Technique	What It Does	Why It Helps	Used By
PagedAttention	Manages KV-cache in non-contiguous pages (like OS virtual memory)	Eliminates memory fragmentation; ~2x more sequences fit	vLLM
Continuous batching	New requests join the running batch immediately	No waiting for batch to finish; higher GPU utilization	vLLM, TRT-LLM
Prefix caching	Share KV-cache across requests with identical prefixes	System prompts computed once, reused for all requests	vLLM, SGLang
FlashAttention	Fused attention kernel, tiled for SRAM	2-4x faster attention, O(1) extra memory	All modern engines
FlashDecoding	Parallel KV-cache reduction across heads	Faster decode with long contexts	TRT-LLM
CUDA Graphs	Capture and replay kernel launch sequences	Eliminates CPU launch overhead per token	TRT-LLM, vLLM
Weight-only quantization	4-bit weights with FP16 compute	3-4x less memory, higher batch size	All engines

**Choosing a serving engine.** For most LLM serving needs: - **vLLM**: Best default choice. Excellent throughput, active development, easy API, broad model support. - **TensorRT-LLM**: Maximum single-request latency optimization, requires NVIDIA compilation step, less flexible. - **SGLang**: Best for structured generation (JSON, regex constraints), RadixAttention for shared prefixes. - **llama.cpp**: Best for CPU inference and edge deployment, quantization-focused.

Always benchmark on your specific workload -- optimal throughput depends on request length distribution, batch size, and hardware.

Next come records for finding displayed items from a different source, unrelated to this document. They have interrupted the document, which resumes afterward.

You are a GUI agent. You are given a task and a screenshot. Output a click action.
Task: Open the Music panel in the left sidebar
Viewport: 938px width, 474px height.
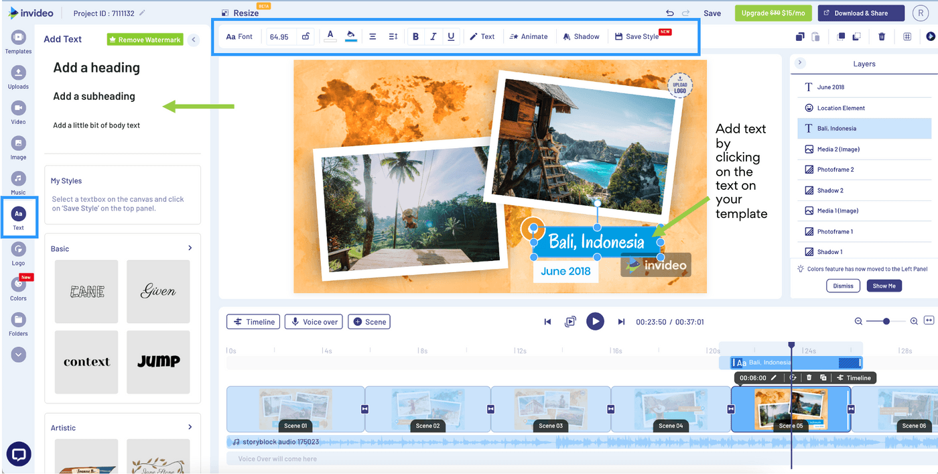point(18,179)
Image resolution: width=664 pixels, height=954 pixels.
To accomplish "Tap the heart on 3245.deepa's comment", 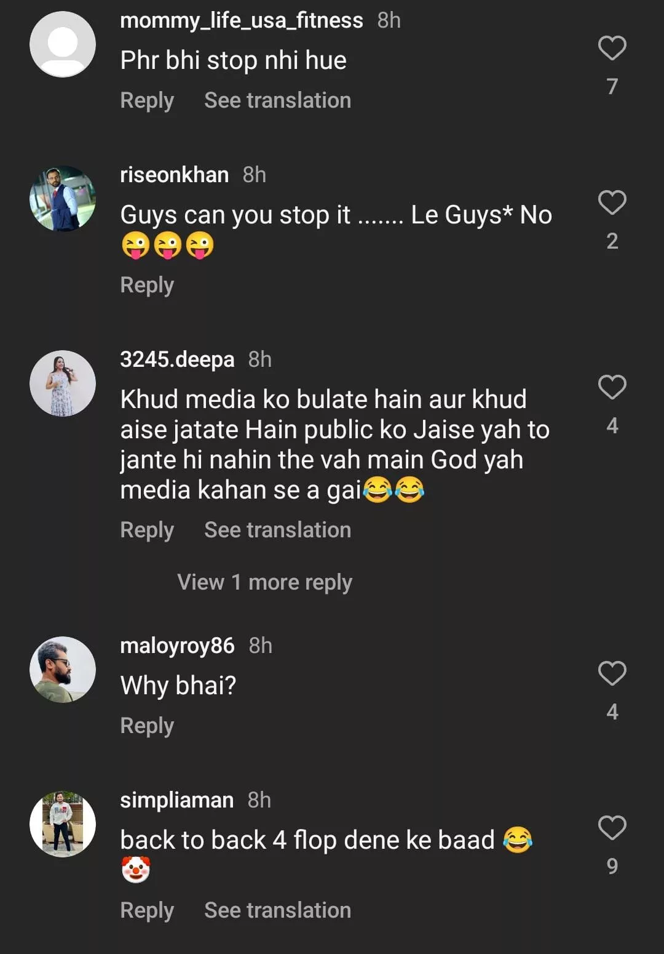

**Continuous batching vs static batching.** Static batching waits until a fixed batch of requests is assembled, processes them all to completion, and then starts the next batch. If one request in the batch generates 500 tokens and another generates 10, the GPU sits idle after the short request finishes. Continuous batching (also called iteration-level batching) solves this:

Static batching:
  Batch 1: [req A (500 tok), req B (10 tok)] → GPU idle after B finishes at step 10
            Steps 11-500: only req A is running, GPU underutilized

Continuous batching:
  Step 1-10:   [req A, req B] both running
  Step 11:     req B finishes → req C joins immediately
  Step 11-100: [req A, req C] both running
  Step 101:    req C finishes → req D joins
  ...
  GPU always has a full batch; no idle slots

The result: 2-5x higher throughput under real-world request distributions where output lengths vary significantly. All modern serving engines (vLLM, TRT-LLM, SGLang) implement continuous batching.